Malaysia recorded GDP growth of 4.5% in the second quarter of 2018 (2Q18) and 5.4% in 1Q18, lower than economist estimates.
The central bank also revised downward its GDP projection for the full year to 5% from between 5.5% and 6% previously, on expectations of prolonged supply disruptions in the oil and gas (O&G) and agriculture sectors.
“With the higher oil prices, Malaysia’s terms of trade are good though the sentiment remains unclear due to the fiscal side of the equation.
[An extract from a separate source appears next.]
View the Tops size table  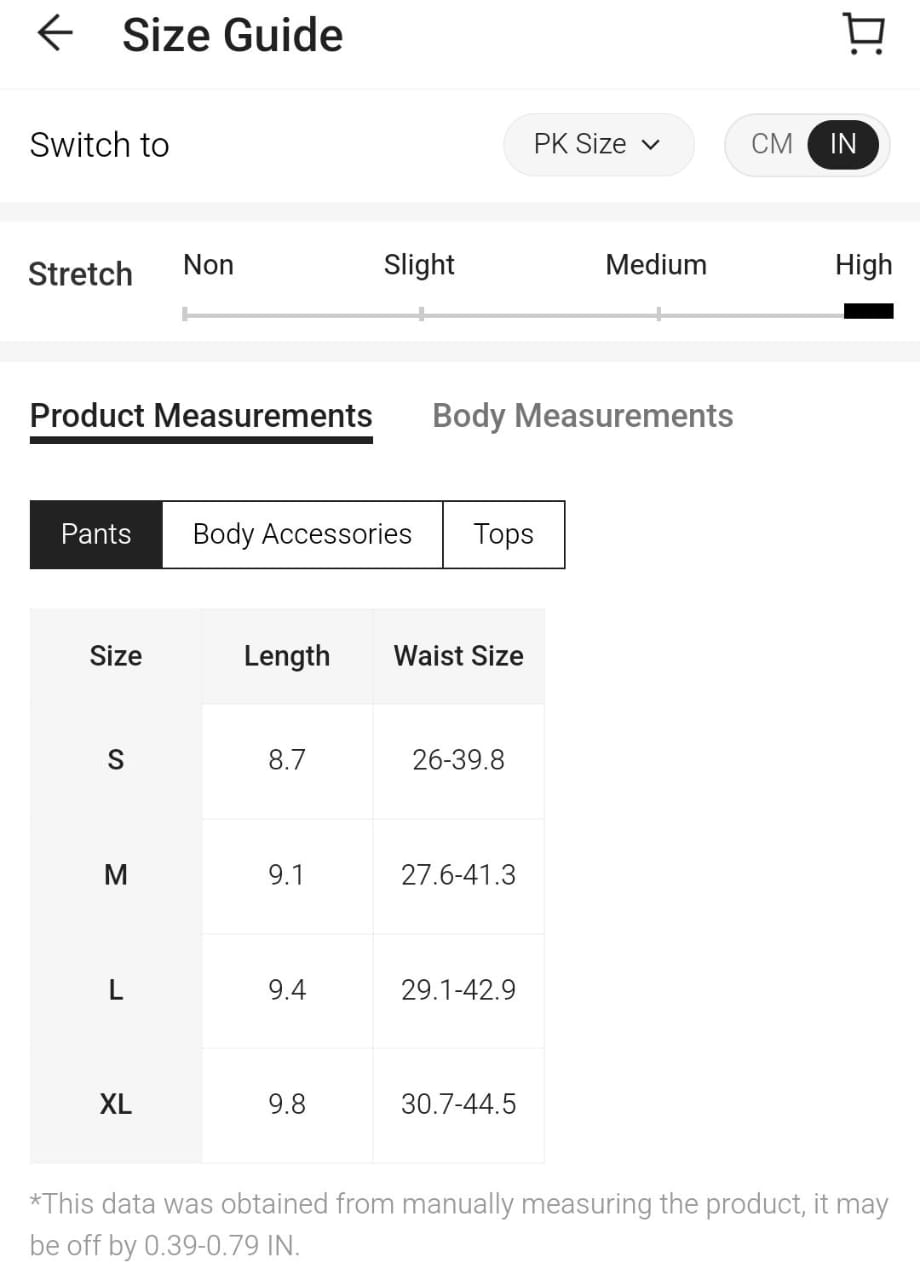(503, 534)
But higher oil prices will go a long way towards shoring up government coffers,” Innes said.
Following the Fed’s move, three Asian countries raised their interest rates as well.
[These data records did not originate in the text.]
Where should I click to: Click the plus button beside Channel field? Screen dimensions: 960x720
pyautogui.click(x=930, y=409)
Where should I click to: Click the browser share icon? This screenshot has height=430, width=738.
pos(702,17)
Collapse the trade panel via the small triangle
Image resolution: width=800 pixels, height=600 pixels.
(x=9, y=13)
Hong Kong, whose dollar is pegged to the greenback, raised its base rate by 25bps to 2.5% from 2.25%, which resulted in Hong Kong commercial banks raising their benchmark lending rates for the first time in 12 years.
Indonesia pushed interest rates up by 25bps to 5.75% in its fifth rate raise of the year, while the Philippines hiked rates by 50bps to reach 4.5%, after three hikes worth 100bps since May.
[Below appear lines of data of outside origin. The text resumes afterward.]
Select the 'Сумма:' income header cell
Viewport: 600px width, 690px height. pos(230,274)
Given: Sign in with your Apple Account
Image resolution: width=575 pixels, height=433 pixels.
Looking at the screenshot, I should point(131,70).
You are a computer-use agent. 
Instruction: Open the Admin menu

Malaysians have little cause to suspect a domestic interest-rate increase though, as these three have country-specific reasons for bumping up lending rates.
“The Hong Kong rate hike was a bit of a surprise, but it could be due to tighter funding conditions in Hong Kong after the People’s Bank of China said they would issue Treasury bills there, which tightens markets.
“Indonesia is raising rates to defend the currency from currency speculators due to the growing deficit, while the Philippines is increasing rates to guard against soaring inflation,” Innes said.
Malaysia’s inflation stood at 0.2% in August, the slowest growth in three and a half years, and the ringgit, while having neared a 10-month low on stock outflows, remains an out-performer among regional currencies despite recent contagion fears in emerging markets (EMs).
“I think the Fed will hold the current course for interest rate hikes through 2018 and 2019, unless there is a surprise uptick in inflation. In that regard, the Fed will remain completely data-dependent,” Innes added.
Notably, the word “accommodative” was missing from the Fed’s statement, which Fed chairman Jerome Powell at his press conference on Wednesday said he did not signal a policy outlook change.
He also spoke of the importance of EMs in propelling US growth, which should reassure investors after the recent contagion fears sparked outflows from Asian markets.
“Way more than half of the growth is outside the US and in EMs, I should say. And so, the performance of the EM economies really matters to us, in carrying out our domestic mandate.
“There are some countries that are undergoing severe stress, a handful of them,
but not most EM countries,” Powell said.